Bells are fine, just maybe turn em down?
Bells are fine, just maybe turn em down?
Students have a tendency to become fixated on whatever is most important in their lives. Presentations, papers, work, upcoming finals and applying for graduate schools are on everyone’s mind right now, but surprisingly something else has managed to weasel its way into the collective conscious of the student body.
Even if for only a few minutes every hour.
Students, teachers and faculty members all seem to have their own opinions on the return of the Woodruff bells.
“It seems like everyone in Woodruff hates them,” one student claims. “If I make it before the last bell rings, I’m technically not late!” one teacher justifies as she hurriedly enters the room. Perhaps the most telling of all, students have timed the 4:30 tolling of the bells at seven minutes long.
The school has immense pride in these bells, particularly at midday when they chime the school’s alma mater. They seem to harken back to a time when life was simpler and not everyone had immediate access to the time on their cellphones. Maybe the fact they are now seen as an annoyance to some indicates how much time has changed, literally and figuratively.
The bells are part of our school’s heritage as one of the oldest institutions in the country, and their ever-so-slightly-but-distinctly-out-of-tune chimes point to the fact that time has changed things, but that we have met the challenge of keeping up with those changes.
This idea of pride in our long-standing academic traditions would be undeniably valid, were it not for one fact students point to: the bells are not actually bells, but a large speaker. This in mind, it seems very strange that the bells are intentionally tuned slightly off. Are we trying to mimic times past with the new tools technology has given us? Is the return of the chimes not a monument to the advancement of the college, but a wish for the return of the old days?
No matter how much depth or shallowness you view the bells with, one thing is for certain — they are incredibly loud. Teachers have adapted by either talking louder over them or simply waiting until they finish to continue the lesson. Is it a good thing that the chimes have become a bother?

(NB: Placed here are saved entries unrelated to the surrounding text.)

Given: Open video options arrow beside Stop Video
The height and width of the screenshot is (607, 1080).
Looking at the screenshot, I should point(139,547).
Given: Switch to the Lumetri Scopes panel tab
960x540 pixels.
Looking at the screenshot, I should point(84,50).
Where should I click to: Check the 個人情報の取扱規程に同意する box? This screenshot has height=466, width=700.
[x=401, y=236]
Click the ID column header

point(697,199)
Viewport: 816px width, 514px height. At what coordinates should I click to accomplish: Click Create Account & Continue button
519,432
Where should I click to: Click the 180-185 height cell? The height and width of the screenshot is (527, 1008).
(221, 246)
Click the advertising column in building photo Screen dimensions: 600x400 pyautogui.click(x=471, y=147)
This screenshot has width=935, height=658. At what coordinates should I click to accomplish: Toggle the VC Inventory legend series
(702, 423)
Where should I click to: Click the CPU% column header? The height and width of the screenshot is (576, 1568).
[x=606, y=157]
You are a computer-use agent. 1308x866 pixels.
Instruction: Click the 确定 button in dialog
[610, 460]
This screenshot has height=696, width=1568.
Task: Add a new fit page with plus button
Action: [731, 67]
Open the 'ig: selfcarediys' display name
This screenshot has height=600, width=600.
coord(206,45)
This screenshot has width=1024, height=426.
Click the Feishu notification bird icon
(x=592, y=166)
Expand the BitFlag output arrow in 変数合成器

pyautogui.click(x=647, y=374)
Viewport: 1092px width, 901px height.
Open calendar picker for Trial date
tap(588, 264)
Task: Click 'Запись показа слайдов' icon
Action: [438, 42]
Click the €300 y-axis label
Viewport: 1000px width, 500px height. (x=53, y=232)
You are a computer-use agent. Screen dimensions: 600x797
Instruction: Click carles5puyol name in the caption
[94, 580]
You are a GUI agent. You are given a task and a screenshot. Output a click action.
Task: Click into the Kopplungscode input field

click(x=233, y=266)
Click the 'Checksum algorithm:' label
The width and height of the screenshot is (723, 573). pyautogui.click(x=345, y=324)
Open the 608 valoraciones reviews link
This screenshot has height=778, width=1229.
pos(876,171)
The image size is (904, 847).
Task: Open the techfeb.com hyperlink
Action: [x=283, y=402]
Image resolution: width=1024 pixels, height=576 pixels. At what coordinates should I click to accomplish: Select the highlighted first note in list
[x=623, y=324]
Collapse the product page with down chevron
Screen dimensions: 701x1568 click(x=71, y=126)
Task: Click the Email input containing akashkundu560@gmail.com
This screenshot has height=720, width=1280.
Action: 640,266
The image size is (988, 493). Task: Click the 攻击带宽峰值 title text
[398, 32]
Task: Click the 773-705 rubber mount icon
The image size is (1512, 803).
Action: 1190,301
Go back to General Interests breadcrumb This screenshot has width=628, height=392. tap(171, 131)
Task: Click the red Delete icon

We at the Spartan appreciate very much what the college is trying to do here in keeping alive a tradition that is dying out. The chimes should remind us all that we didn’t always have immediate access to everything, a fact we have absolutely taken for granted. The sense of nostalgia is irrefutable, but it unfortunately seems to have aggravated some. Perhaps students and teachers alike should take this as a lesson to stop every once in a while and focus on something outside themselves. Maybea simple decrease in volume would be all it would take for this shift to occur.